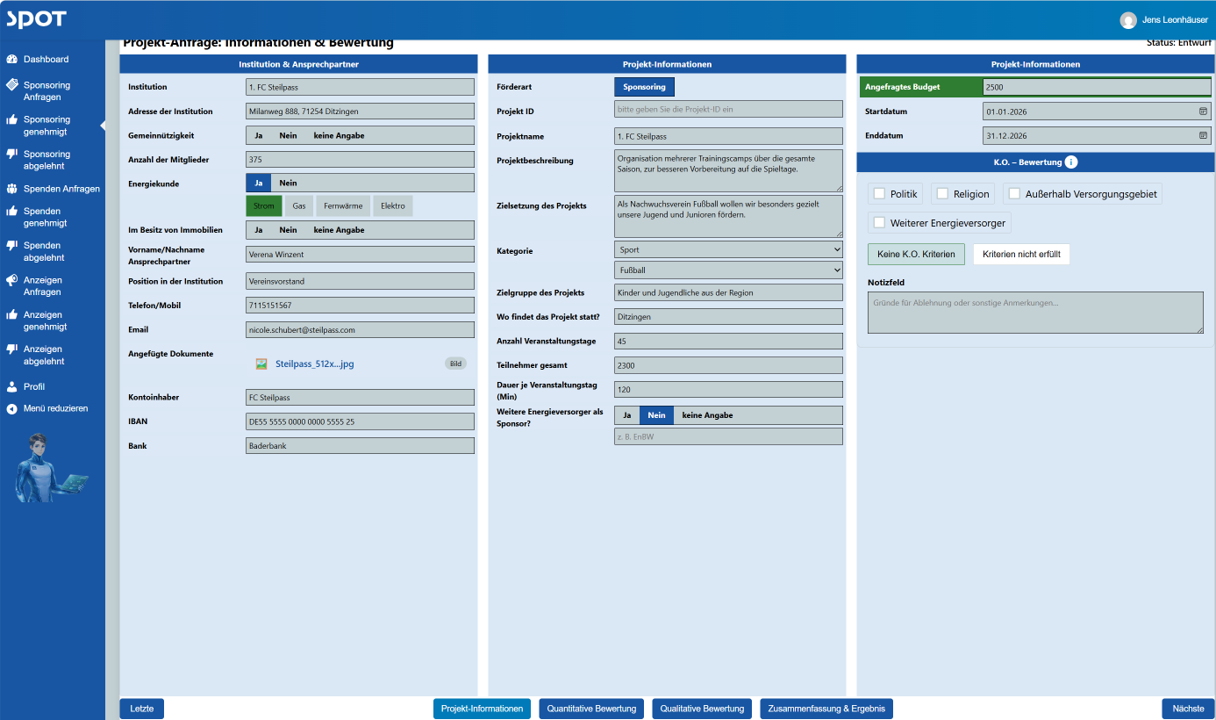1216x720 pixels.
Task: Collapse the sidebar via the Menü reduzieren icon
Action: [x=12, y=409]
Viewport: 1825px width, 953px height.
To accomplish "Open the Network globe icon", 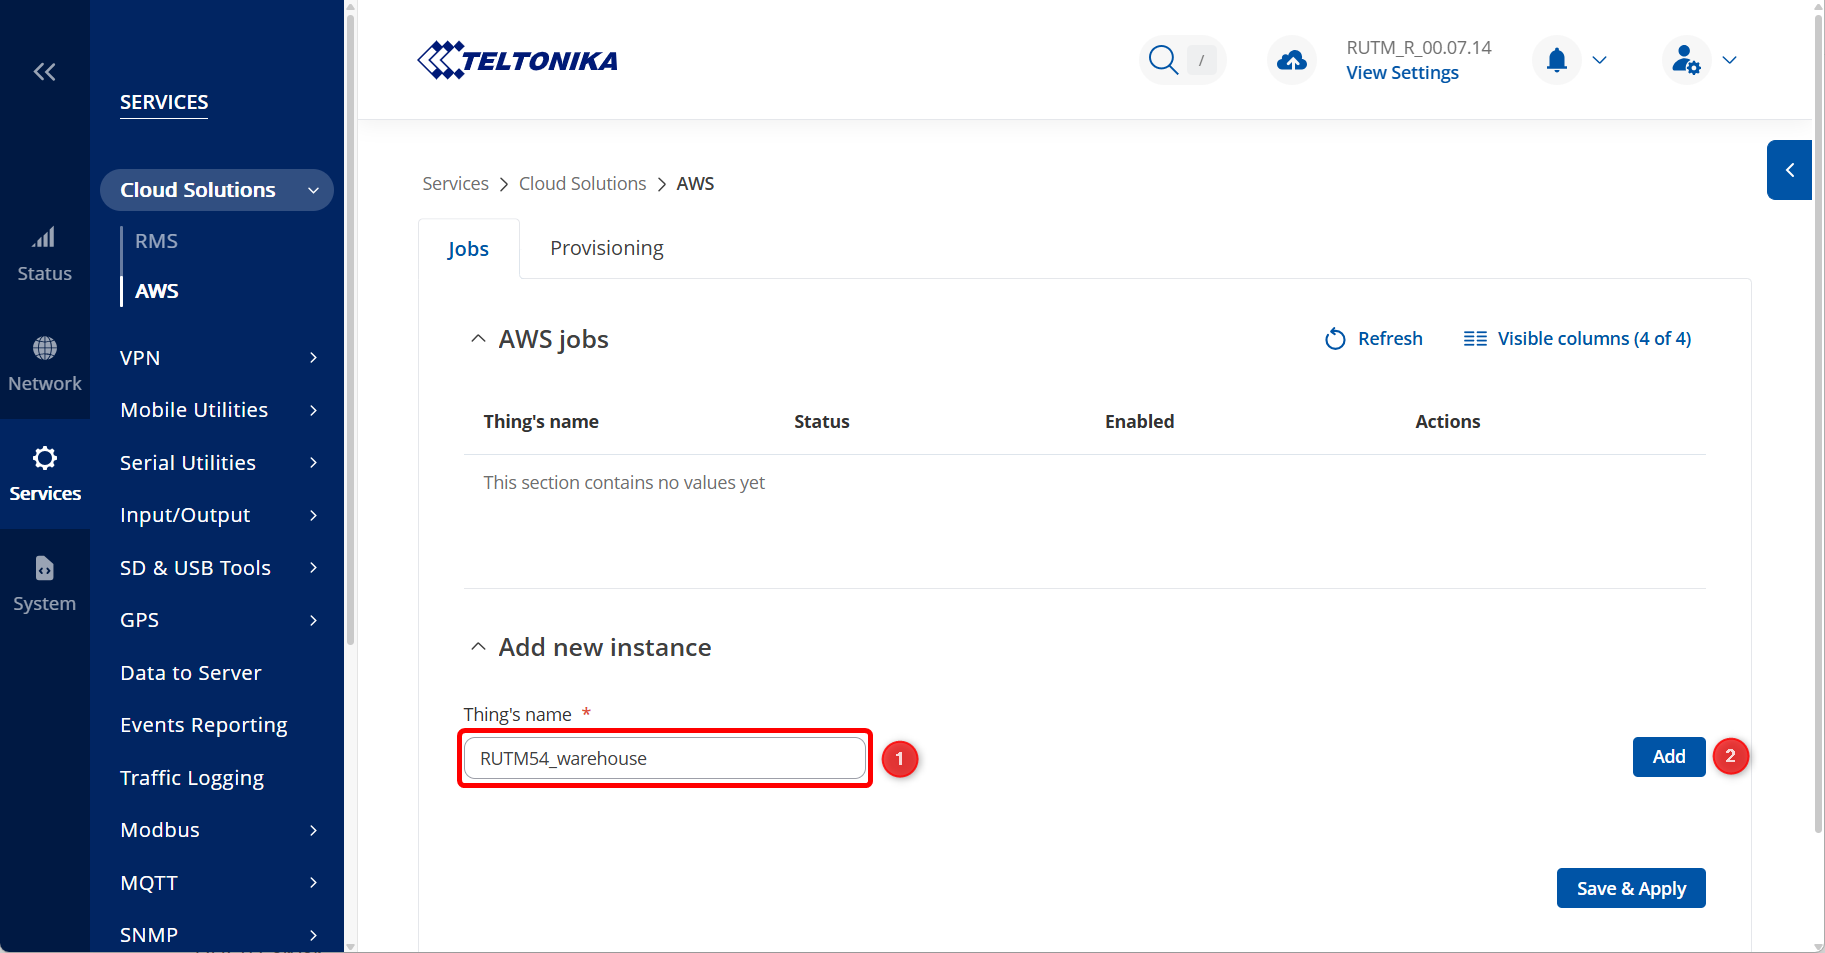I will 44,348.
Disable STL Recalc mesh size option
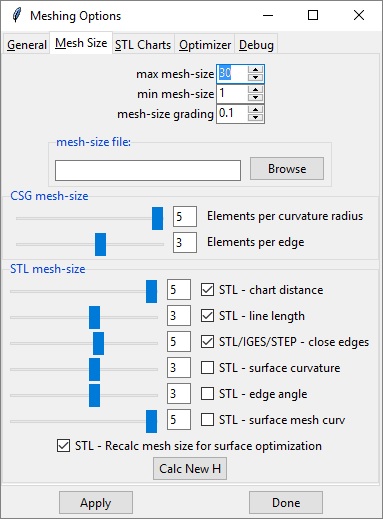 (x=63, y=446)
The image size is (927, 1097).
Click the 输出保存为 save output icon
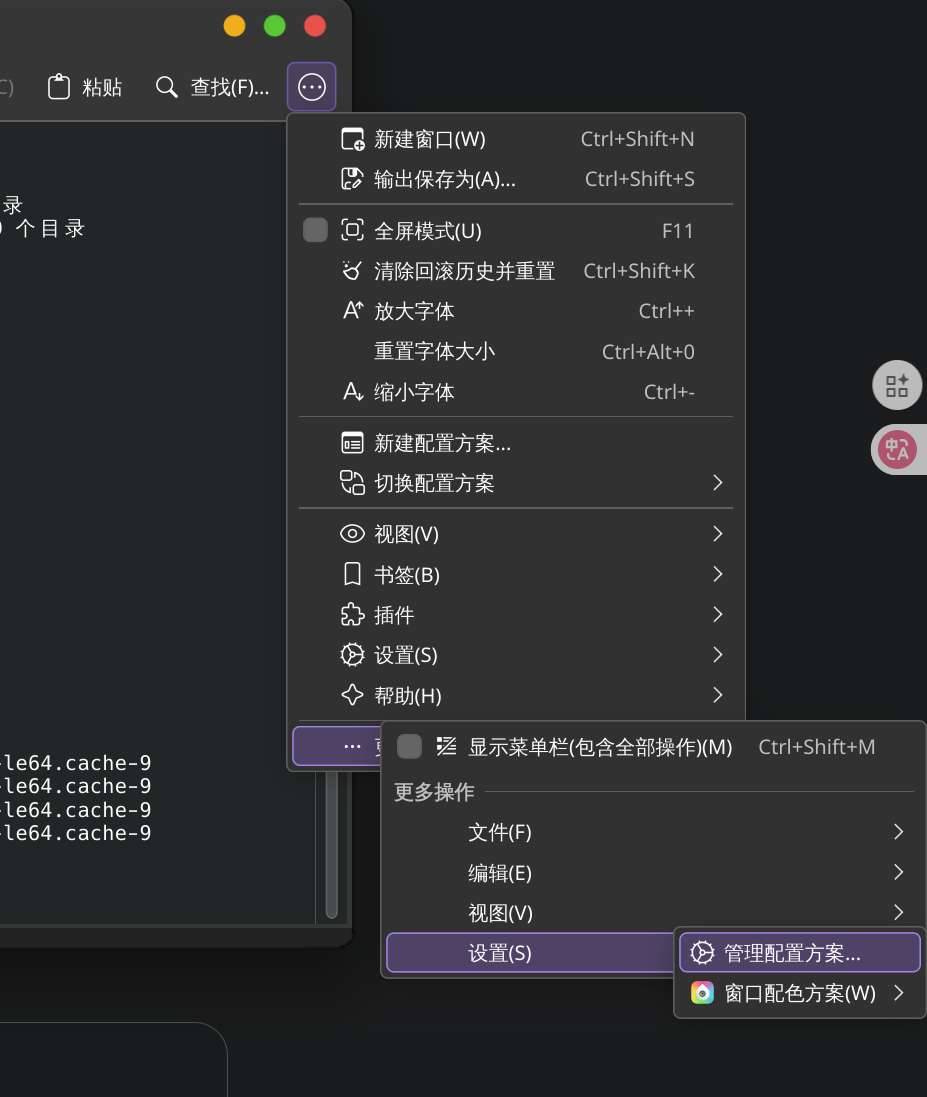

· · ·

INSTRUCTIONS TO FOLLOW: Skip the pictures. Write out exactly the lines from the one with "The image size is (927, 1097)." through the last line of the listing, both ends included, and nothing more.

WRITTEN REPLY:
The image size is (927, 1097).
Click the 输出保存为 save output icon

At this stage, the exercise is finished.